5.0

There is a great romanticism to the Battle of Britain. In the summer of 1940, at the height of Nazi power, all that stood between England and invasion were the pilots of RAF Fighter Command. Contrails traced labyrinths in the blue summer sky miles above the Earth as Spitfire and Messerschmidt tangled. The war fell from the sky on picnickers; shell casings, flaming wreckage, men, bombs. And of course, the good guys won. "This was their finest hour." Roll credits.

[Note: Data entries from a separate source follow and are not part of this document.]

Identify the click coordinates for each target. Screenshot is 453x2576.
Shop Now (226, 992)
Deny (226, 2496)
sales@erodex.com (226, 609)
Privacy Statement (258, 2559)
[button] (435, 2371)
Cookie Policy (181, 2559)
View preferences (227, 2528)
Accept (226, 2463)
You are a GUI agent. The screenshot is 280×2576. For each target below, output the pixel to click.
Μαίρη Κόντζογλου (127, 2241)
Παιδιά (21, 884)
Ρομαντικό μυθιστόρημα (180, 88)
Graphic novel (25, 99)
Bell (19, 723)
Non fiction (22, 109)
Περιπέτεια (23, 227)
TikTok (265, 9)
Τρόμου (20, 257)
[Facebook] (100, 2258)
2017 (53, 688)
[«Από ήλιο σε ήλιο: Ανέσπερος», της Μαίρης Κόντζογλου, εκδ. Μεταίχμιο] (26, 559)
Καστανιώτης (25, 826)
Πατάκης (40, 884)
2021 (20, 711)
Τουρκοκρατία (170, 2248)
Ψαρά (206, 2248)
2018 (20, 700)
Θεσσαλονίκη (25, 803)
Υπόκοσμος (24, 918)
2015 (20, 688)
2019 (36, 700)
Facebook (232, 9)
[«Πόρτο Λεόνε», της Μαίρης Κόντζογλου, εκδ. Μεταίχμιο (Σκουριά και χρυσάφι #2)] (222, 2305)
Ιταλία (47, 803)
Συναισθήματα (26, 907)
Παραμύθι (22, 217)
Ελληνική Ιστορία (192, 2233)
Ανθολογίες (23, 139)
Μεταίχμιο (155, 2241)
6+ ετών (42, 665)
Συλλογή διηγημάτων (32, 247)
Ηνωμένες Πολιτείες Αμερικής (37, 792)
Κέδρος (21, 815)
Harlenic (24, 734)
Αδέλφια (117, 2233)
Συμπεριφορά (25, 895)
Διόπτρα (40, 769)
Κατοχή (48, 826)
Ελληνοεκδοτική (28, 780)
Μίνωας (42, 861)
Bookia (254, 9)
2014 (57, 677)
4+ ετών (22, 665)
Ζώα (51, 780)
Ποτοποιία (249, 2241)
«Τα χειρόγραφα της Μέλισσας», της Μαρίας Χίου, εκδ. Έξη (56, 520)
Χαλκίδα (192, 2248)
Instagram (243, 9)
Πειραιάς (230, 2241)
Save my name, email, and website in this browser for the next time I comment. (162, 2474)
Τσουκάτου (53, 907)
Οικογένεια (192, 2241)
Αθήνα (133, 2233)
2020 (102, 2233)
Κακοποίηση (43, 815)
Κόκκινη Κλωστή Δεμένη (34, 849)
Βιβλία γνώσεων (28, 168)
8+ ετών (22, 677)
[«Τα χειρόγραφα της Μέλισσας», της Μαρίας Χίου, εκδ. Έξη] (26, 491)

The real story is more complicated, of course, and Korda centers the battle as conflict between Air Marshall Hugh Dowding of the RAF, and Herman Goering for the Luftwaffe. Dowding is cast as a visionary. In the 1930s, when prevailing wisdom was that 'the bomber would always get through', Dowding pushed for the creation of the world's first integrated air defense network, a combination of radar, spotters, hardened telephones lines, centralized dispatch rooms where maps and indicator lights which enabled command of an air battle in real time, and fast and powerful monoplane fighters to do the killing. This was not going to be a random brawl, but a carefully planned battle of attrition. In the 21st century, with NASA Mission Control, the Star Trek bridge, and network-centric warfare, this is common stuff, but Dowding invented it all.


The Churchill Bunker, with the big board

Against this, Goering's Luftwaffe was the most powerful airforce in the world at the time. But the Bf-109 had the range to stay over England for mere minutes, the medium bombers lacked accuracy and destructive power, and the Stuka and Me-110 were sitting ducks for modern fighters. The Nazis were also hampered by terrible intelligence, that continually predicted the RAF was at the breaking point, and political problems, when a retaliatory strike on Berlin lead to bombers being pulled off of airfields and factories to punish Berlin.

In one sense, the outcome was never in doubt. Dowding just had to contest control of the air through the first week of October, after which storms would make Operation Sea Lion impossible. On the other hand, RAF fighter command sacrificed immensely, taking tremendous casualties in the process of bleeding the Luftwaffe white. Dowding himself was never a political player, and had to turn over his command in November 1940. But Britain had been saved. As Churchill put it, "Never in the history of mankind has so much been owed by so many to so few."

With Wings Like Eagles is an erudite popular history that rises above the pack through a novel, and well-founded thesis around the command of Air Marshall Dowding.